Celiac disease is a systemic autoimmune disease that can be associated with gastrointestinal findings (diarrhea, malabsorption, abdominal pain and distension, bloating, vomiting, and weight loss) and/or highly variable non-gastrointestinal findings (dermatitis herpetiformis, chronic fatigue, joint pain/inflammation, iron deficiency anemia, migraines, depression, attention-deficit disorder, epilepsy, osteoporosis/osteopenia, infertility and/or recurrent fetal loss, vitamin deficiencies, short stature, failure to thrive, delayed puberty, dental enamel defects, and autoimmune disorders).

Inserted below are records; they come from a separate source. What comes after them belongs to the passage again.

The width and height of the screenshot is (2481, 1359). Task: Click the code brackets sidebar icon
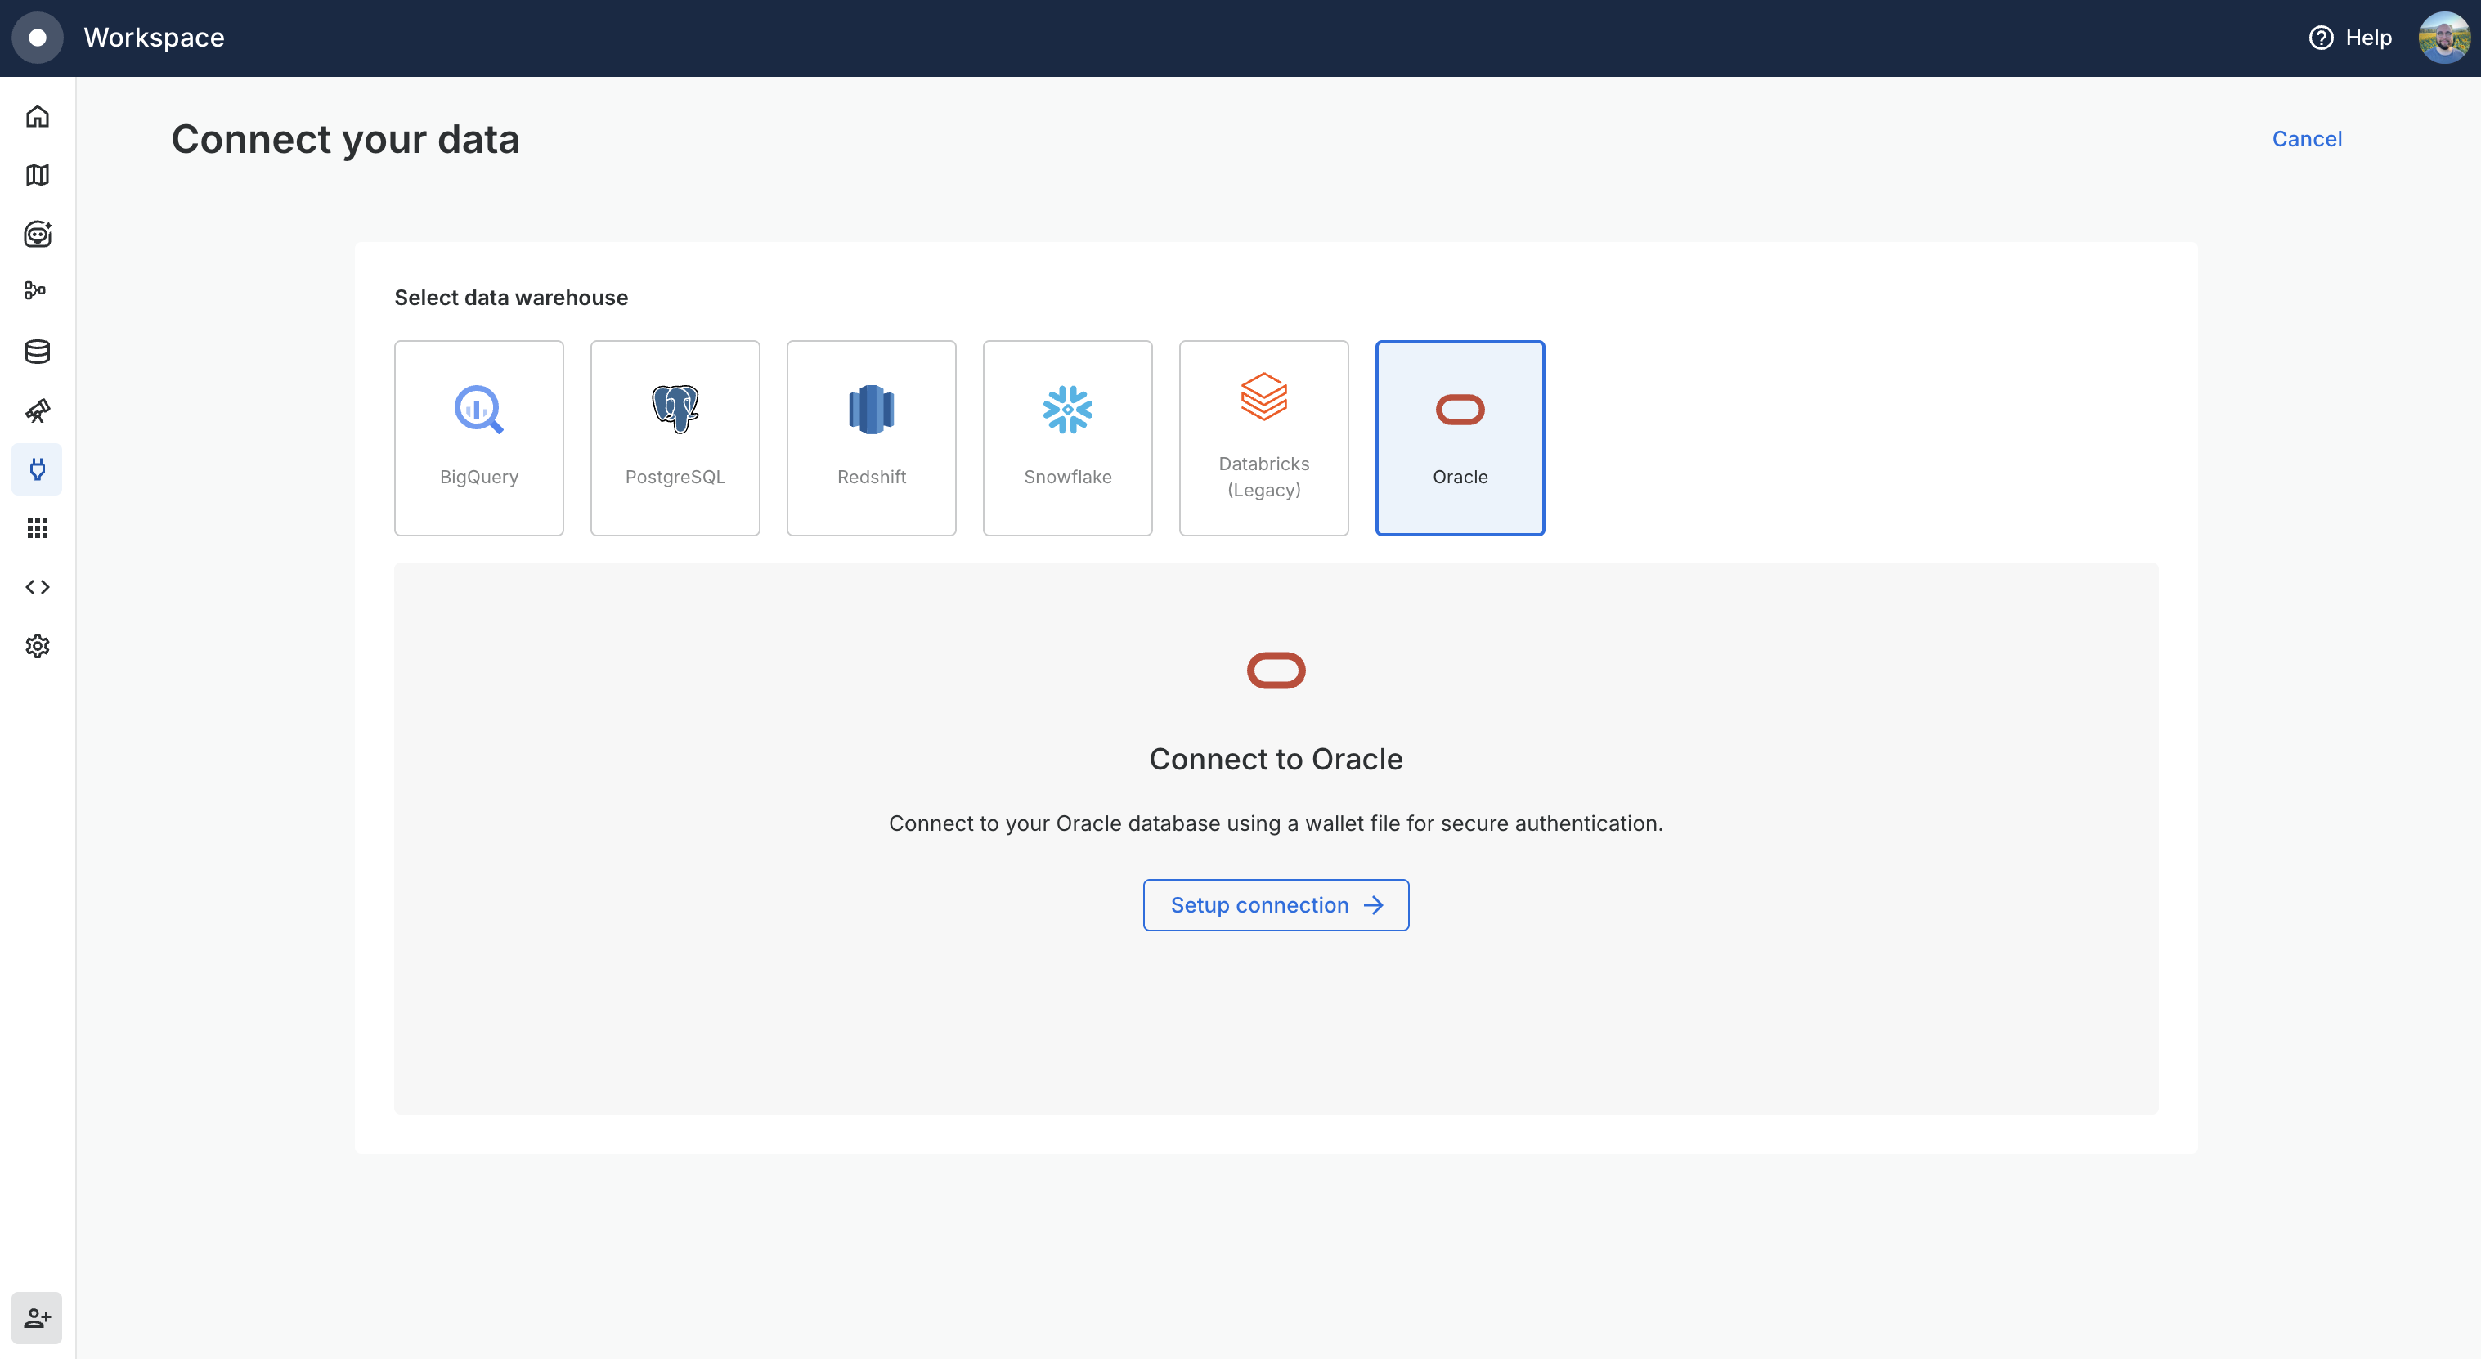pos(38,587)
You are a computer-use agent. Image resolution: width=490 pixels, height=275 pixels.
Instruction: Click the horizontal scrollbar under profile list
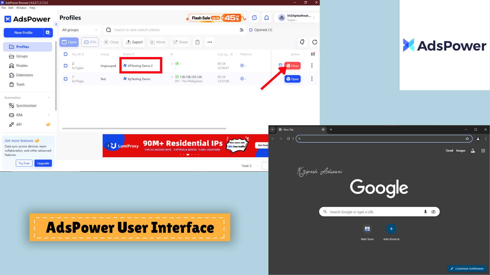144,129
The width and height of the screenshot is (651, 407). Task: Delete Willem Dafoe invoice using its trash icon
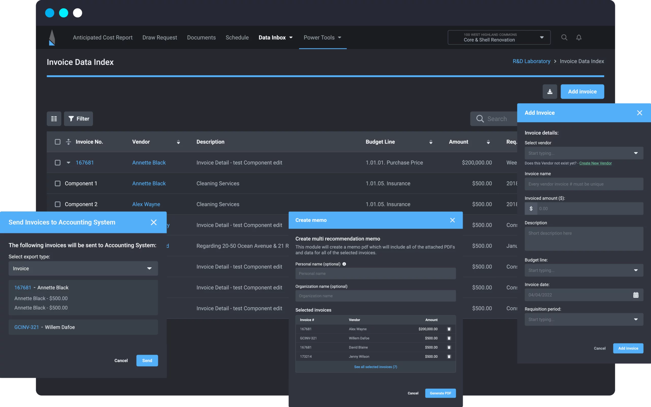click(x=449, y=338)
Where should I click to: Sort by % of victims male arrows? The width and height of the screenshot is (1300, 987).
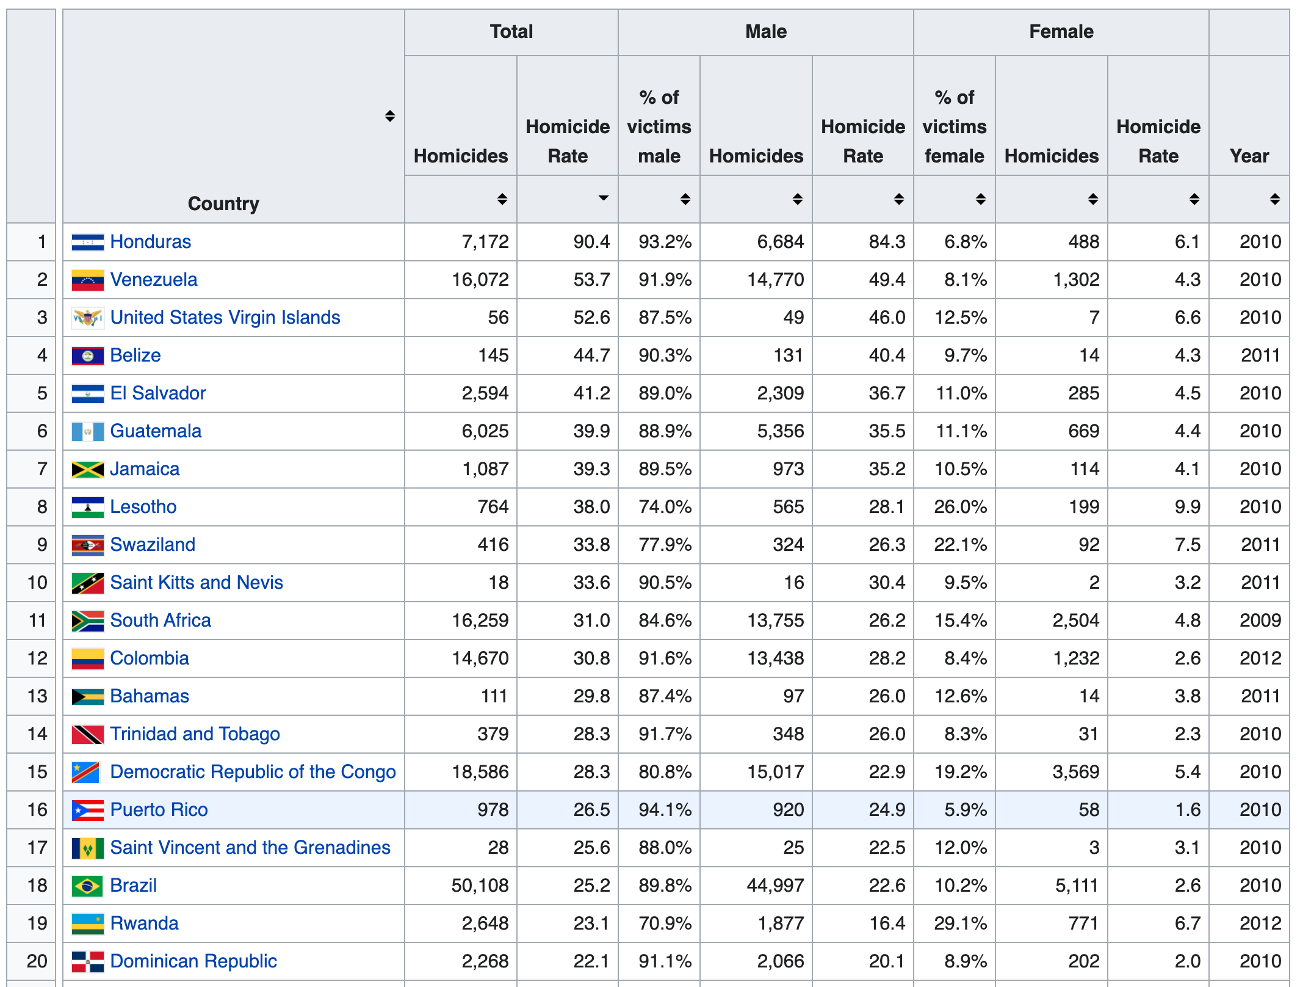point(685,199)
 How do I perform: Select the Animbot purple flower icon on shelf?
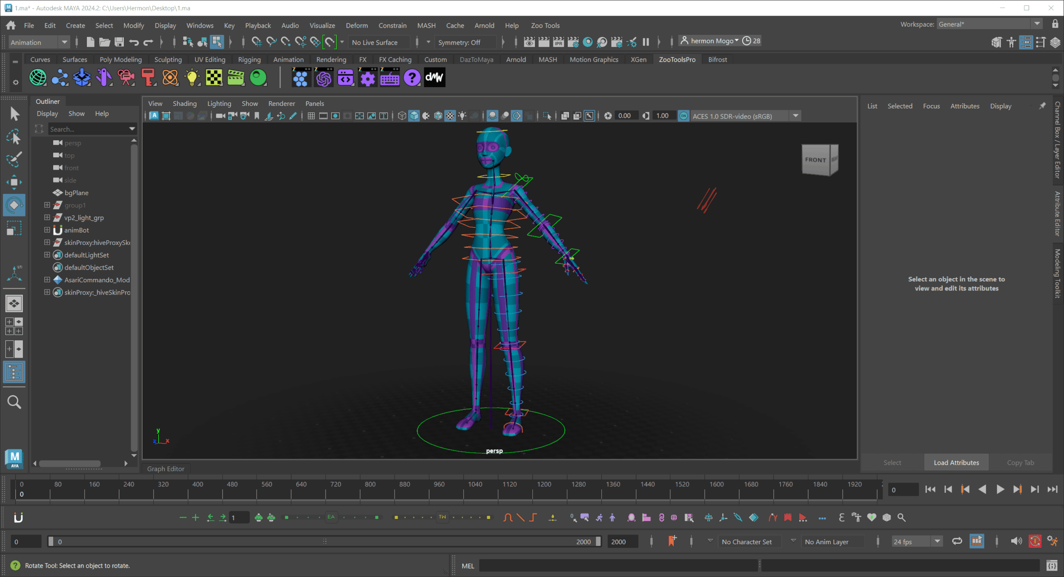coord(324,77)
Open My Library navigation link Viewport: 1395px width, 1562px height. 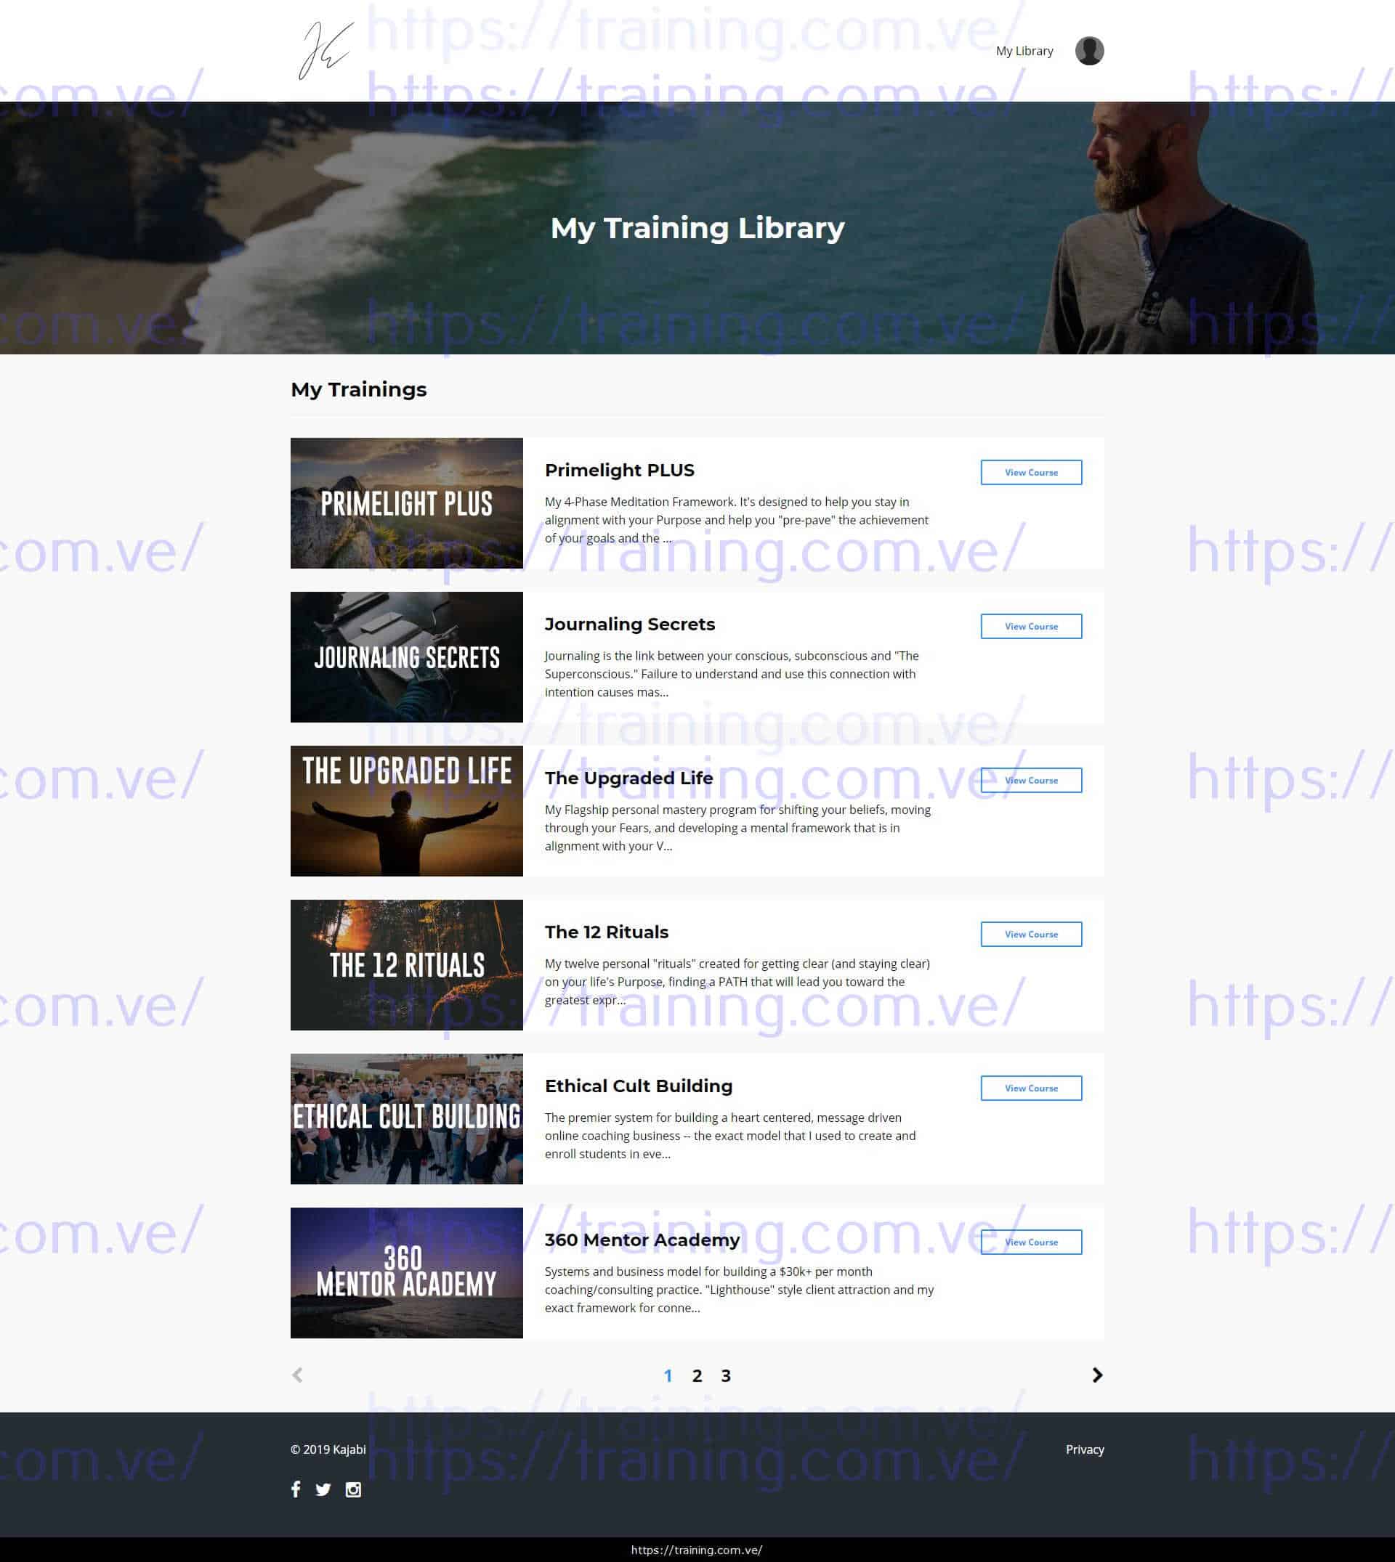[1024, 51]
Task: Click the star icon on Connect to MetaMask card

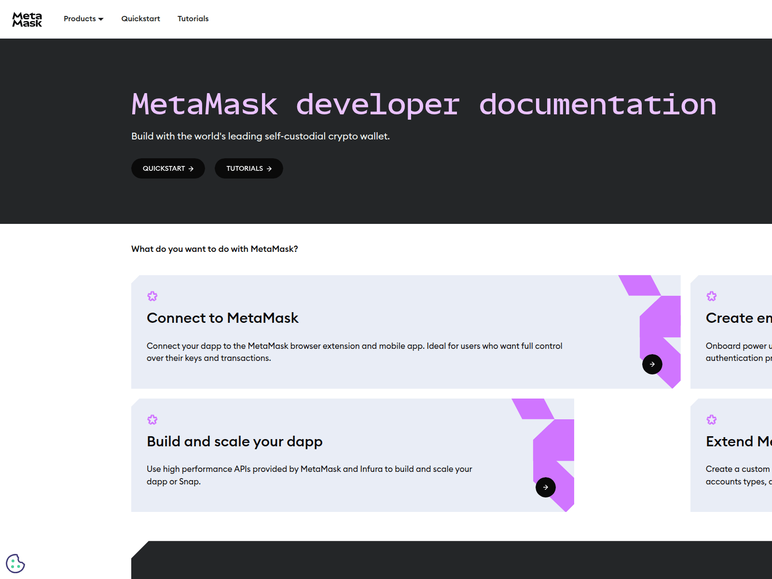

Classic celiac disease, characterized by mild to severe gastrointestinal symptoms, is less common than non-classic celiac disease, characterized by absence of gastrointestinal symptoms.

DIAGNOSIS/TESTING:

The diagnosis of celiac disease is established in an individual with: Positive celiac serologic testing while on a gluten-containing diet (tissue transglutaminase IgA, anti-deamidated gliadin-related peptide IgA and IgG, endomysial antibody IgA), Characteristic histologic findings on small-bowel biopsy, and Human leukocyte antigen (HLA) haplotype DQ2 or DQ8 identified by molecular genetic testing of HLA-DQA1 and HLA-DQB1.

MANAGEMENT:

Treatment of manifestations: Lifelong adherence to a strict gluten-free diet (avoidance of wheat, rye, and barley); treatment of nutritional deficiencies (iron, zinc, calcium, fat-soluble vitamins, folic acid); standard treatment of osteoporosis. For individuals unresponsive to a gluten-free diet, evaluation for refractory celiac disease, ulcerative enteritis, T-cell lymphoma, and other gastrointestinal cancers. Surveillance: For symptomatic individuals responsive to a gluten-free diet abnormal serologies should be followed to normalization, periodic physical examination and assessment of growth, nutritional status, and non-gastrointestinal disease manifestations. Agents/circumstances to avoid: Dietary gluten. Evaluation of relatives at risk: Molecular genetic testing of first-degree relatives of a proband (including young children) to monitor those with known celiac disease-susceptibility alleles for early evidence of celiac disease in order to institute gluten-free diet early in the disease course.

GENETIC COUNSELING:

Celiac disease is a multifactorial disorder resulting from the interaction of HLA-DQA1 and HLA-DQB1 allelic variants known to be associated with celiac disease susceptibility, less well-recognized variants in non-HLA genes, gliadin (a subcomponent of gluten), and other environmental factors. Some empiric risk data for at-risk relatives are available.